Input rows start

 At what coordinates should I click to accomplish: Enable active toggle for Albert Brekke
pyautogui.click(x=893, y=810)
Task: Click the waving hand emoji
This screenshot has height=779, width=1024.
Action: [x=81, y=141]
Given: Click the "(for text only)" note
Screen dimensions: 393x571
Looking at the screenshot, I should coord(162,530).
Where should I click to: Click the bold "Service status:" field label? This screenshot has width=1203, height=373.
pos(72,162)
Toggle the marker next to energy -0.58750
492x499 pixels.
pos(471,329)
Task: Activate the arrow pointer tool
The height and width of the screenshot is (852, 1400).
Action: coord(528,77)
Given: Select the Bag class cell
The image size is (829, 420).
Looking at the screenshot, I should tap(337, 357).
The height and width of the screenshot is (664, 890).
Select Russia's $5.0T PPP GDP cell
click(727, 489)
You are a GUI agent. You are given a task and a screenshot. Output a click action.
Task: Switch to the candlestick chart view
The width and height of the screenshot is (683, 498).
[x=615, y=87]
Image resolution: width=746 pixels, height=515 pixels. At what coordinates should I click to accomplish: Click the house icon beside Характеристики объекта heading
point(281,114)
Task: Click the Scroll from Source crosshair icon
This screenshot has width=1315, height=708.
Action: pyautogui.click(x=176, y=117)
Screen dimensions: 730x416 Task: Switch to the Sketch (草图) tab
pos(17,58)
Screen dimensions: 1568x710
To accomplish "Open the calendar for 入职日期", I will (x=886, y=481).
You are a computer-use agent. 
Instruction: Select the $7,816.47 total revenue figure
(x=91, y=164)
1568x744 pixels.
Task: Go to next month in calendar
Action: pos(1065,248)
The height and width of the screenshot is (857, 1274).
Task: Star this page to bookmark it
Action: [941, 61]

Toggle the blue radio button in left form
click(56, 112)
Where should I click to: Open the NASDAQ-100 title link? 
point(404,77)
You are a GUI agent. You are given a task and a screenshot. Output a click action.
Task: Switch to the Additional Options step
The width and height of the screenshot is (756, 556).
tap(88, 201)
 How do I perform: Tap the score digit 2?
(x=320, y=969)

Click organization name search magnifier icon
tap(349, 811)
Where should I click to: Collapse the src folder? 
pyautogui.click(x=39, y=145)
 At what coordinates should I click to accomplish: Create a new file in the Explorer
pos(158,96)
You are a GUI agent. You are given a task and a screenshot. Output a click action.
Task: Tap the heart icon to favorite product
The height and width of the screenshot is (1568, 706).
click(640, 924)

Input rows end

> **Work instructions**
Reproduce every line of the material above verbatim, without any changes.

> **Finished task**
 At what coordinates should I click to accomplish: Enable active toggle for Albert Brekke
pyautogui.click(x=893, y=810)
Task: Click the waving hand emoji
This screenshot has height=779, width=1024.
Action: [x=81, y=141]
Given: Click the "(for text only)" note
Screen dimensions: 393x571
Looking at the screenshot, I should coord(162,530).
Where should I click to: Click the bold "Service status:" field label? This screenshot has width=1203, height=373.
pos(72,162)
Toggle the marker next to energy -0.58750
492x499 pixels.
pos(471,329)
Task: Activate the arrow pointer tool
The height and width of the screenshot is (852, 1400).
Action: coord(528,77)
Given: Select the Bag class cell
The image size is (829, 420).
Looking at the screenshot, I should tap(337, 357).
The height and width of the screenshot is (664, 890).
Select Russia's $5.0T PPP GDP cell
click(727, 489)
You are a GUI agent. You are given a task and a screenshot. Output a click action.
Task: Switch to the candlestick chart view
The width and height of the screenshot is (683, 498).
[x=615, y=87]
Image resolution: width=746 pixels, height=515 pixels. At what coordinates should I click to accomplish: Click the house icon beside Характеристики объекта heading
point(281,114)
Task: Click the Scroll from Source crosshair icon
This screenshot has width=1315, height=708.
Action: pyautogui.click(x=176, y=117)
Screen dimensions: 730x416 Task: Switch to the Sketch (草图) tab
pos(17,58)
Screen dimensions: 1568x710
To accomplish "Open the calendar for 入职日期", I will (x=886, y=481).
You are a computer-use agent. 
Instruction: Select the $7,816.47 total revenue figure
(x=91, y=164)
1568x744 pixels.
Task: Go to next month in calendar
Action: pos(1065,248)
The height and width of the screenshot is (857, 1274).
Task: Star this page to bookmark it
Action: [941, 61]

Toggle the blue radio button in left form
click(56, 112)
Where should I click to: Open the NASDAQ-100 title link? 
point(404,77)
You are a GUI agent. You are given a task and a screenshot. Output a click action.
Task: Switch to the Additional Options step
The width and height of the screenshot is (756, 556).
tap(88, 201)
 How do I perform: Tap the score digit 2?
(x=320, y=969)

Click organization name search magnifier icon
tap(349, 811)
Where should I click to: Collapse the src folder? 
pyautogui.click(x=39, y=145)
 At what coordinates should I click to accomplish: Create a new file in the Explorer
pos(158,96)
You are a GUI agent. You are given a task and a screenshot. Output a click action.
Task: Tap the heart icon to favorite product
The height and width of the screenshot is (1568, 706).
click(640, 924)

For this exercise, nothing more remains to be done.